In the mid-1980's, researchers in Europe studied isoflurane as a potential depression therapy. Later studies by other scientists failed to confirm the results of the original work and isoflurane research fell out of favor. But these later studies didn't adhere to the first study's protocol regarding type of anesthetic, dosing size and number of treatments, according to Weeks, and he believes that's why isoflurane's antidepressant effects weren't confirmed in subsequent trials. For their research, Weeks and his University of Utah colleagues followed the original study's protocol.
"Our data reconfirm that isoflurane had an antidepressant effect approaching ECT with less adverse neurocognitive effects, and reinforce the need for a larger clinical trial," the researchers wrote.
Researchers don't know what produces the relief of depression symptoms from ECT or isoflurane. Weeks believes further research might identify a molecular pathway that both therapies target and is responsible for the improvement in depression. One common effect of both ECT and isoflurane treatments is a brief state of low electrical activity in which the brain becomes unusually quiet. ECT induces a seizure to reach that state, but isoflurane does not. After inhaling the anesthesia, patients are "under" for about 45 minutes, with 15 minutes of that time being a deep state of unconsciousness, according to Weeks. This period of electrical rest for the brain may be a potential explanation for why ECT and isoflurane improve depression.
If isoflurane proves to be a viable alternative to ECT, a device invented by three University of Utah anesthesiology faculty members can make the anesthetic an even more attractive therapy. The Aneclear™ device (Anecare, Salt Lake City, UT) invented by Dwayne R. Westenskow, Ph.D., Derek J. Sakata, M.D., and Joseph A. Orr, Ph.D., from the University of Utah Department of Anesthesiology, uses hyperventilation and allows patients to rebreathe their own carbon dioxide (C02). Hyperventilation removes anesthesia from the lungs and C02 encourages blood flow to the brain, which encourages quicker removal of anesthetic. The Aneclear™ also minimizes or even eliminates vomiting, nausea, and extreme fatigue that some patients experience from anesthesia.
"With the Aneclear™, we can wake people up from the anesthesia much quicker," Weeks says. "This makes the treatment a potentially viable clinical treatment by reducing the time required in an operating room."
Weeks and his co-researchers now are looking for grants to fund a larger study that will include several U.S. centers.

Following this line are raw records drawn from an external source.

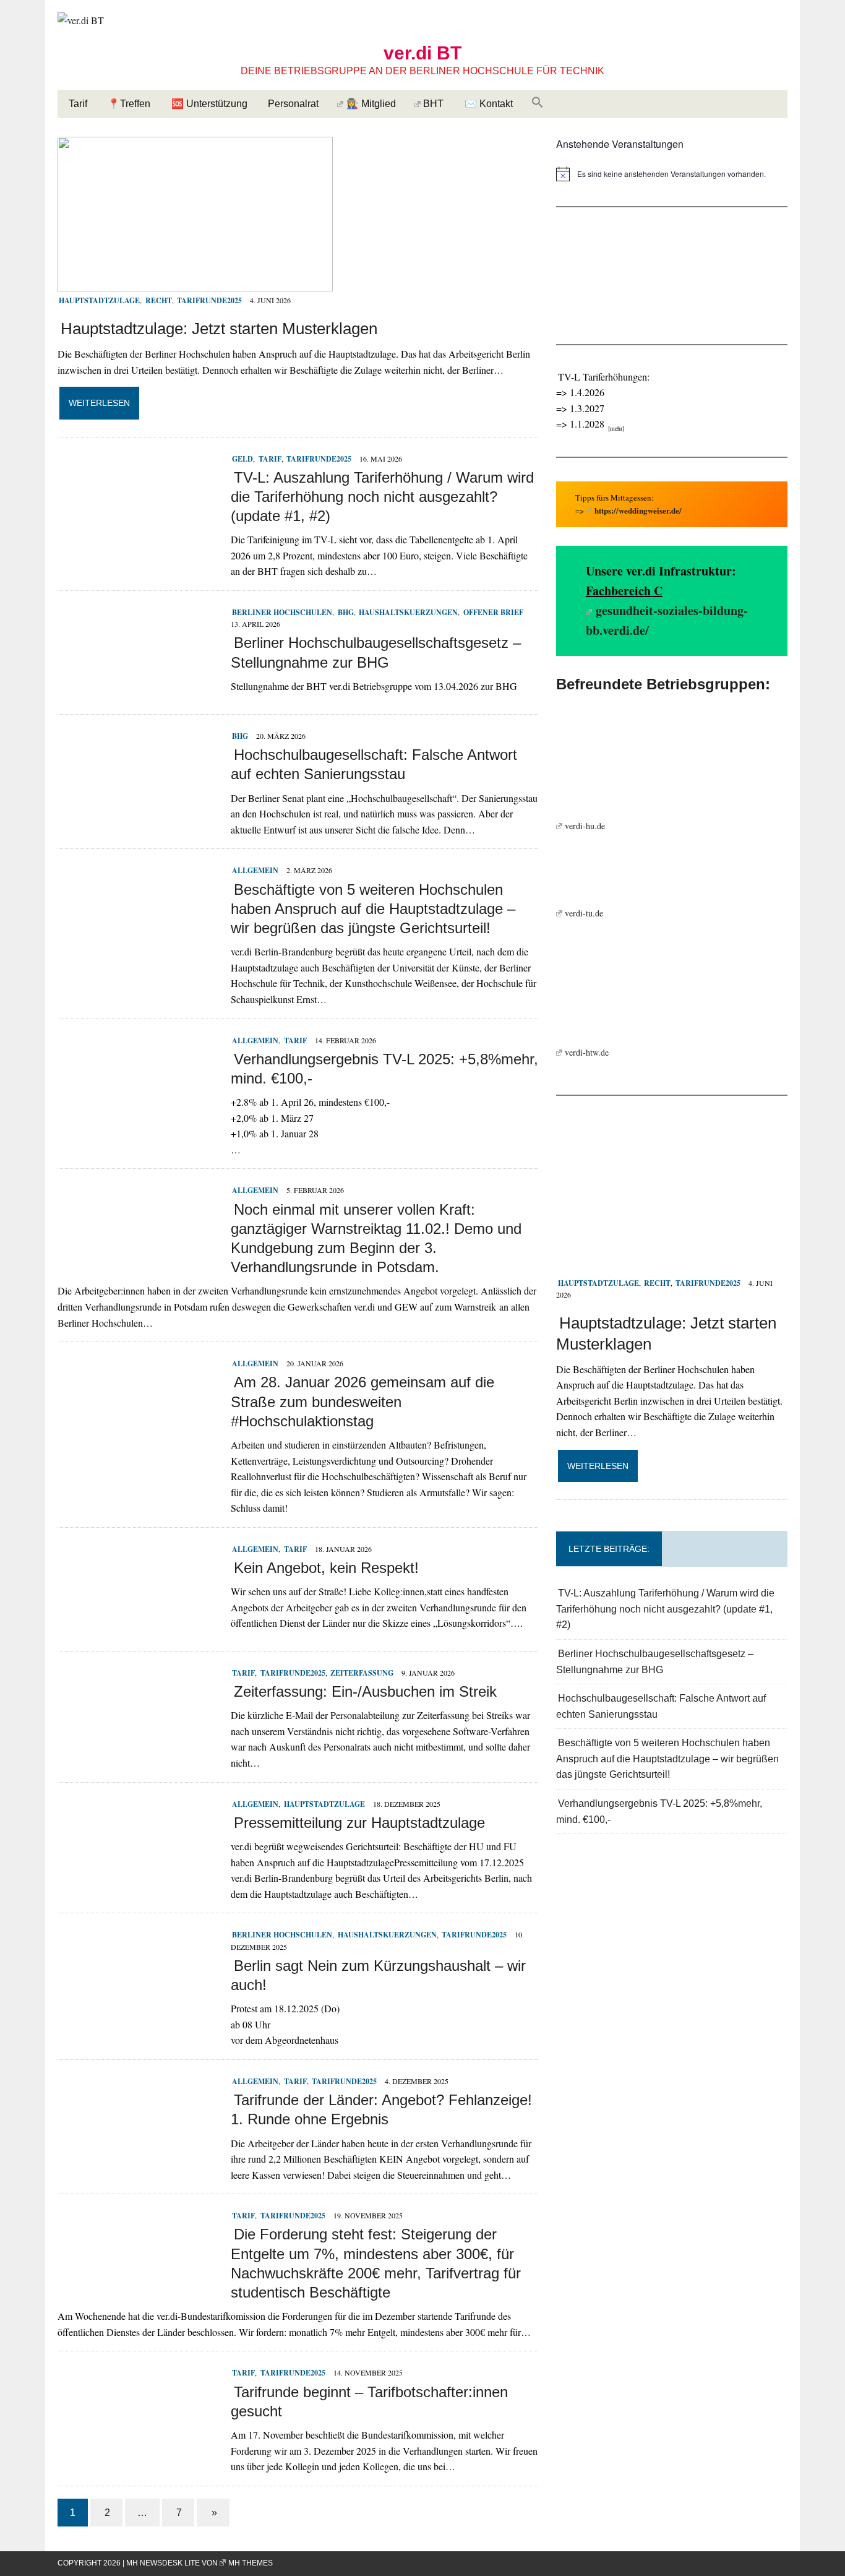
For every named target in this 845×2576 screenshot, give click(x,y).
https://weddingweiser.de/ (638, 510)
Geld (242, 459)
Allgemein (255, 870)
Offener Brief (493, 612)
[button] (537, 103)
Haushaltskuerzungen (408, 612)
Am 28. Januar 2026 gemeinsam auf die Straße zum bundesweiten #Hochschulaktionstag (362, 1401)
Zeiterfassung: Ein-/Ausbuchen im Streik (365, 1691)
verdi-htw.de (587, 1052)
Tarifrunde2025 (209, 300)
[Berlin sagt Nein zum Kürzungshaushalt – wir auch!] (138, 2011)
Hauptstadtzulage (99, 300)
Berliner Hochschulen (282, 612)
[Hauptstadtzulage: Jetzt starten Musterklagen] (195, 283)
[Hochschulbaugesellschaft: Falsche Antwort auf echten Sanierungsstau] (138, 812)
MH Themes (250, 2563)
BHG (345, 612)
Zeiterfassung (361, 1673)
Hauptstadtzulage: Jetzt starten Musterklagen (219, 328)
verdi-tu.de (584, 913)
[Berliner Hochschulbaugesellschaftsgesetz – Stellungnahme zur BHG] (138, 688)
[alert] (671, 173)
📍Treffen (129, 103)
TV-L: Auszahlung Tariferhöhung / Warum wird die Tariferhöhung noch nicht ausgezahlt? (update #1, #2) (382, 496)
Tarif (78, 103)
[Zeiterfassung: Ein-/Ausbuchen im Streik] (138, 1748)
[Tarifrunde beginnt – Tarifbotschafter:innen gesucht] (138, 2449)
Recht (158, 300)
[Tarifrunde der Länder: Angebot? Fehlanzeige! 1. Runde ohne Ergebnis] (138, 2157)
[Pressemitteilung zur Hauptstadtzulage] (138, 1880)
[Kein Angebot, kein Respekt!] (138, 1625)
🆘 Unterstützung (209, 103)
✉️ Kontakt (489, 103)
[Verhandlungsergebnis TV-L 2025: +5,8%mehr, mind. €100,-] (138, 1116)
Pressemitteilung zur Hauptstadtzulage (359, 1822)
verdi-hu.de (585, 826)
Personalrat (293, 103)
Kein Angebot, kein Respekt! (326, 1567)
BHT (433, 103)
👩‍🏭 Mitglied (371, 103)
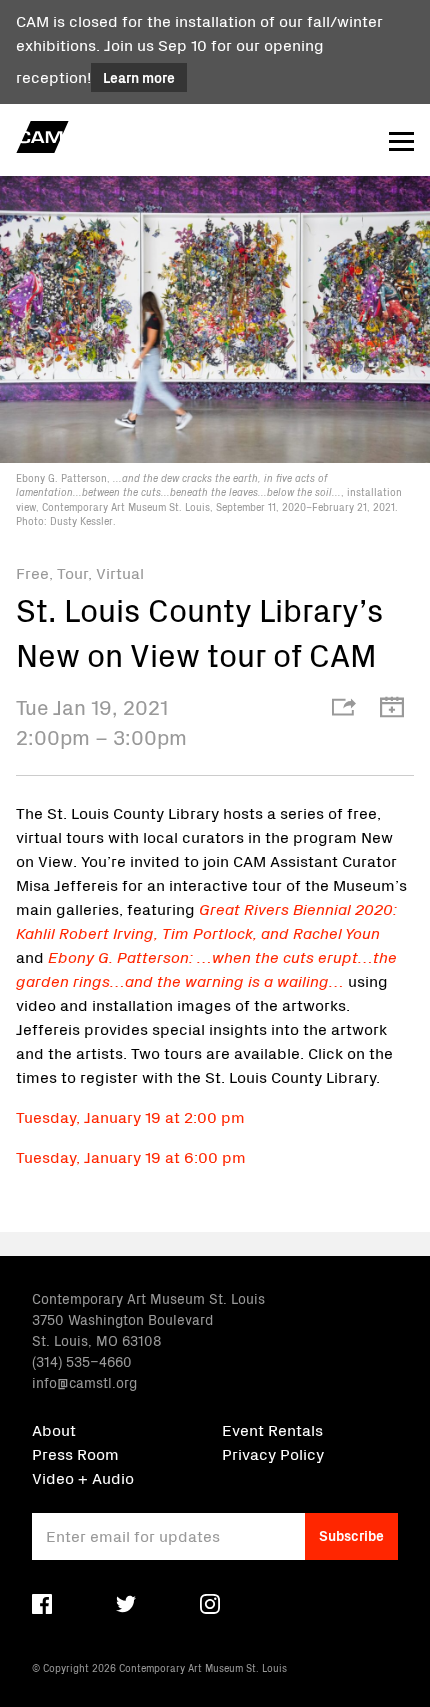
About (54, 1429)
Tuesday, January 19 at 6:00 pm (131, 1156)
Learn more (139, 77)
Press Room (75, 1453)
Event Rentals (272, 1429)
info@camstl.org (84, 1382)
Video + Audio (83, 1477)
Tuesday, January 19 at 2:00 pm (130, 1116)
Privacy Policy (273, 1453)
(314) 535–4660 (82, 1361)
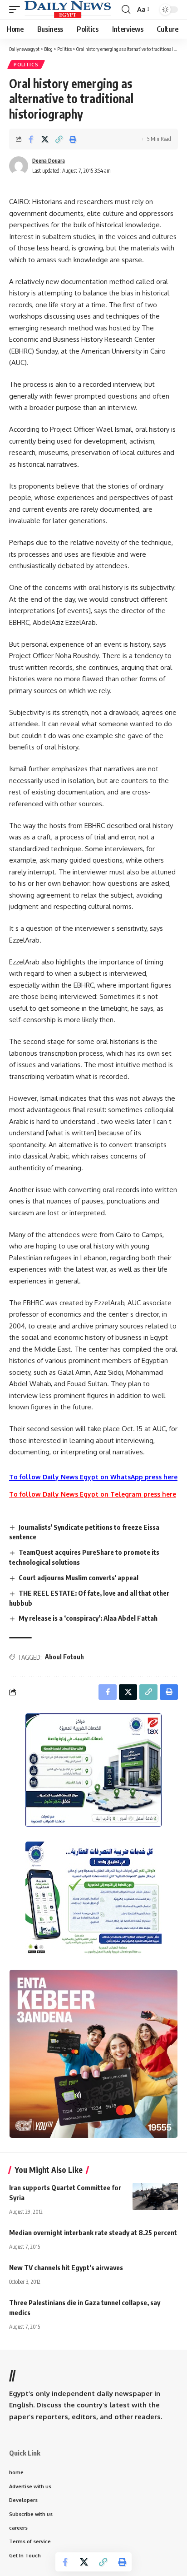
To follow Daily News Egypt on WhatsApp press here (93, 1477)
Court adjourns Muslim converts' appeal (78, 1577)
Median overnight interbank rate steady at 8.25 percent (93, 2232)
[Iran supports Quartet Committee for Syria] (155, 2196)
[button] (17, 9)
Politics (26, 64)
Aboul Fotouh (64, 1657)
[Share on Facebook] (31, 139)
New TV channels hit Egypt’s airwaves (66, 2267)
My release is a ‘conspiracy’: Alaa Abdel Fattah (88, 1618)
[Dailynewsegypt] (68, 9)
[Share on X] (45, 139)
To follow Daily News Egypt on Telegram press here (92, 1494)
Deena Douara (48, 160)
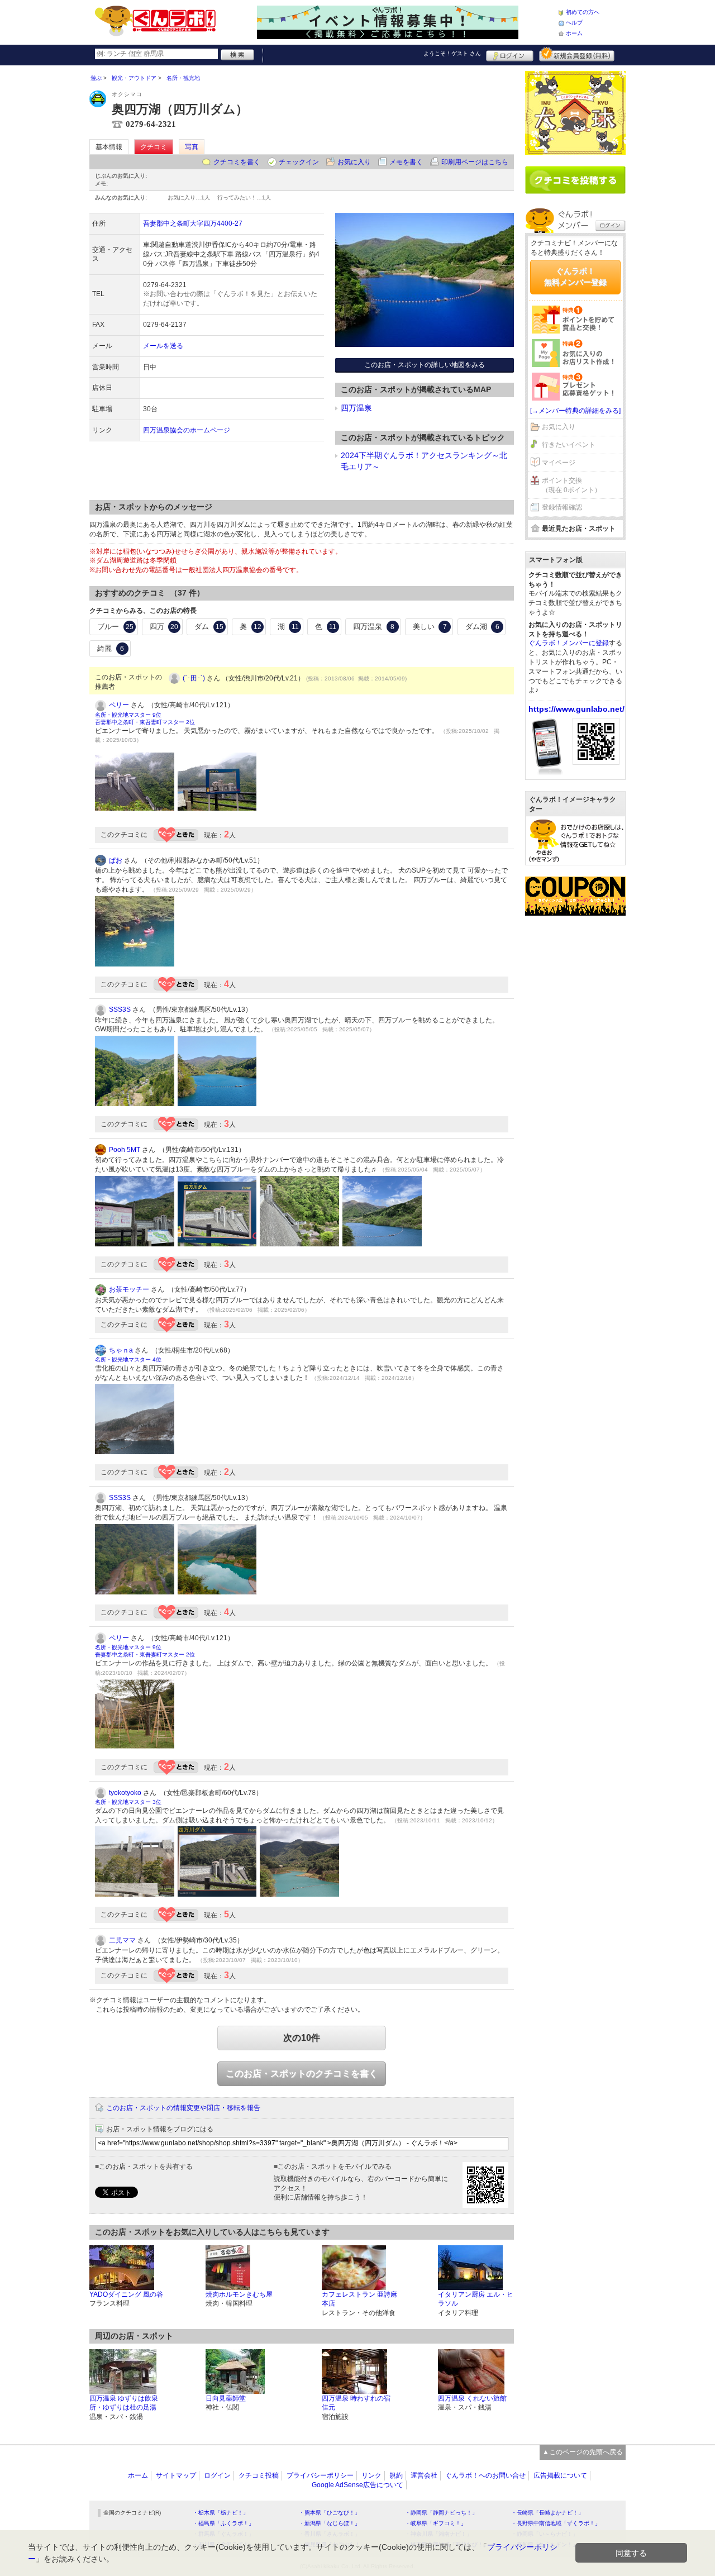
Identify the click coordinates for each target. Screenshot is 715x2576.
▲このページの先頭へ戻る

The other authors on this study, all from the University of Utah, are: Scott C. Tadler, M.D., Kelly W. Smith, M.D., Kathleen C. Light, Ph.D., Michael K. Cahalan, M.D., Derek J. Sakata, M.D., Eli Iacob, Ph.D., Joshua D. Landvatter, M.A., and Alan R. Light, Ph.D, all of the Department of Anesthesiology; Andrea T. White, Ph.D., Department of Exercise and Sport Science; Gordon J. Chelune, Ph.D., Department of Neurology; Yana Suchy, Ph.D., Departments of Psychology and Neurology; Elaine Clark, Ph.D., and Mikala Saccoman, Ph.D., both of the Department of Educational Psychology; and Lowry A. Bushnell, M.D., Department of Psychiatry.